Overnight in London, lead saw a brief surge, opening at $2,074.5 per ton, reaching a high of $2,115.5, a low of $2,058.5, and closing at $2,091.5, up $14, or a 0.67% gain. Trading volume increased by 2,515 lots to 10,827 lots, while open interest decreased by 3,598 lots to 136,483 lots. In the evening, Shanghai lead’s main 2311 contract opened higher, then retreated after a strong start, closing at 16,345 yuan per ton, up 130 yuan, or a 0.80% gain.
Today’s spot lead price outlook: Bank of America indicates an increasing expectation of a hard landing, causing investors to adopt a bearish sentiment and be relatively cautious with their funds. Coupled with rising interest rate expectations due to retail data, the momentum for the strength of non-ferrous metals is weak.
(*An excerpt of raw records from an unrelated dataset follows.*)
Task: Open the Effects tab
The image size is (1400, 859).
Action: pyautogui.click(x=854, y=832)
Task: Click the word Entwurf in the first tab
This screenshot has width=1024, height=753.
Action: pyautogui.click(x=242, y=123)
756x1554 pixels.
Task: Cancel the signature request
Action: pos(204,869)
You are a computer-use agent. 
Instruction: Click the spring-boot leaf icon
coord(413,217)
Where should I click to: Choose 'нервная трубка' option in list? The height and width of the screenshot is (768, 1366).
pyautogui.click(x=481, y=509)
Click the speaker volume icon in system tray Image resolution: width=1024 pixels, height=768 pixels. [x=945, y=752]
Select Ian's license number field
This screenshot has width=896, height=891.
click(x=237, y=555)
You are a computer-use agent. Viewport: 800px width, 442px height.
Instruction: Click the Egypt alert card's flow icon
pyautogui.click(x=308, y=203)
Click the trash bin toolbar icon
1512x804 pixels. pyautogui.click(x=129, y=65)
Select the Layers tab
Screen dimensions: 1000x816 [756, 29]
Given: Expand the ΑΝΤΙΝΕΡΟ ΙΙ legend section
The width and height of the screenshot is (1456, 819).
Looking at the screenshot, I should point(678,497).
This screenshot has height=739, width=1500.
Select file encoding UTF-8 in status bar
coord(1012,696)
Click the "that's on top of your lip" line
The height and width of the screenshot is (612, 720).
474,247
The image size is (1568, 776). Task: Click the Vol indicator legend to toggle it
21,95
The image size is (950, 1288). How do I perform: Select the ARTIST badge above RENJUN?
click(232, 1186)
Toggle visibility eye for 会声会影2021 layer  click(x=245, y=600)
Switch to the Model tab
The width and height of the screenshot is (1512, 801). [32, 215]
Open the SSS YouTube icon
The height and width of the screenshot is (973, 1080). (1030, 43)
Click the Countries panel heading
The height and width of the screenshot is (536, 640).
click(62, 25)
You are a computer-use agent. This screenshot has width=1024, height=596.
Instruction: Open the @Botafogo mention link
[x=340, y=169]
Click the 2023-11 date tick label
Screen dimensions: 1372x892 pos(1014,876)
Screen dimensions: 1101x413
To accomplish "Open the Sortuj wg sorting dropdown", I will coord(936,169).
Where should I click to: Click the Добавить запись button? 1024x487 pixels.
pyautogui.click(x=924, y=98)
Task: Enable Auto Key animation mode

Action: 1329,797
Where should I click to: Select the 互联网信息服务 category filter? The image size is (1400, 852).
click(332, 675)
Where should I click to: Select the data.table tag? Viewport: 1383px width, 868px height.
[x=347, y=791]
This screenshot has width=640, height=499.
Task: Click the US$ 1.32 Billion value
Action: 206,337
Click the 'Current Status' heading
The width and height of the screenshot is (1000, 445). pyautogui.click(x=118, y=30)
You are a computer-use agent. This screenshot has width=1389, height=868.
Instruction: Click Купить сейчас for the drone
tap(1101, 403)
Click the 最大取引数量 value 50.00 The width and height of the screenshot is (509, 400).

Despite a rapid pullback after a surge, London lead still closed with a 0.67% gain at $2,091.5. Global demand is relatively weak, and delivery supplies have been gradually entering warehouses as scheduled, accumulating lead ingot stocks, which has raised market concerns about oversupply. However, as prices continue to decline, the proactive purchasing by downstream users has helped Shanghai lead to stop its decline and rebound slightly. This might drive a rebound in spot prices today, and it is expected that spot lead will see a small increase.